Thank you for taking the time to read that over. I really do appreciate it. I too, wished we lived in or close by Utah. I checked the AAFO site, and there many dentists to choose from. It's hard to make a decision on who to have consults. with. As I've seen thus far, anyone can promise anything and not deliver. As for the expander, his current dentist would refer us out for that. He mentioned someone that I really have no idea about. Apparently, he's an orthodontist and had taken an LVI course, which doesn't mean much. I don't particularly like the friend of a friend idea. I prefer word of mouth. I'm sure that it couldn't hurt to at least have a consult. with him, to see what he suggests.
Speaking of craniosacral therapy, his current therapist has been working on this with him. I did check the Upledger Foundation and found quite a few therapists in my area. It's time for some changes in treatment, so I'll be calling a few tomorrow and hopefully get him in to see one soon.
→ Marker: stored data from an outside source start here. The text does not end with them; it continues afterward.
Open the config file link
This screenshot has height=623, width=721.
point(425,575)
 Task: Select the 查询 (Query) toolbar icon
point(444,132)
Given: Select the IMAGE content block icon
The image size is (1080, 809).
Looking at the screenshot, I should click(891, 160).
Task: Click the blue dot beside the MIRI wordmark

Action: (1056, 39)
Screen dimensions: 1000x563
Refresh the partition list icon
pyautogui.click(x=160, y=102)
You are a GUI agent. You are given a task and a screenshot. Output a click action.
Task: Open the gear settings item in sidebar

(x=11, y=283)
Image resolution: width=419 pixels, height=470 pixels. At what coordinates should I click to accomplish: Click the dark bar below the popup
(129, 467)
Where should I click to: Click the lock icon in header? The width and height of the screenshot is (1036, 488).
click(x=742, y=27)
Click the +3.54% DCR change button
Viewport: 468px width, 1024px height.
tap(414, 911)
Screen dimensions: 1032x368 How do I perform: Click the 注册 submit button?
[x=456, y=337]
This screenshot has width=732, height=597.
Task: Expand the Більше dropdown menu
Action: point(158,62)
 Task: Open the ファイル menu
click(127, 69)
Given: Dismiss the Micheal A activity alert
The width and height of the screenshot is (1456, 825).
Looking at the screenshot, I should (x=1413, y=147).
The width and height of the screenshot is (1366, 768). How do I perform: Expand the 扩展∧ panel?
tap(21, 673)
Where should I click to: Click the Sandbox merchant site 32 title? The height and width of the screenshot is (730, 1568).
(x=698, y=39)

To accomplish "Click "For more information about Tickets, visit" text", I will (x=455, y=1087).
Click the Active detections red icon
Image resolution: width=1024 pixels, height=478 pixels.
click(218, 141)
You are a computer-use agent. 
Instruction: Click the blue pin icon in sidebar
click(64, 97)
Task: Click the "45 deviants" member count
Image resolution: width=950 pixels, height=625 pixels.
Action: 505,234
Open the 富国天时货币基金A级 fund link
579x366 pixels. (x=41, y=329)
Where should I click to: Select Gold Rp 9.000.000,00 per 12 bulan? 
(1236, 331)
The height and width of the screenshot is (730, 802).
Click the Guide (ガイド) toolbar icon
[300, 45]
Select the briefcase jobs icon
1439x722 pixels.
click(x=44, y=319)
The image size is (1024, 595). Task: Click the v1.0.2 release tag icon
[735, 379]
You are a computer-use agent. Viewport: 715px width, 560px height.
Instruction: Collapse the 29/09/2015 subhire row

Thanks for that tip.
I don't know if you remember, but back in April there was a woman here by the name of Kelly. (KMX) I was re-reading some of her old posts, and both of our children seemed to have very similar cases. I believe that she was seeing a Terrance Spahl in Minnesota. I wish that she'd pop back in, I'm curious to hear how her and her son's treatment went with him.
Thank you for your kind words, also. I'm sure that if one of your children were dealing with this, you'd be persistant and learn all that you could, too.
I hope that you're doing well.
[This message has been edited by CherylLynn24 (edited 10-31-2003).]
Last edited by CherylLynn24; 11-02-2003 at 11:31 PM.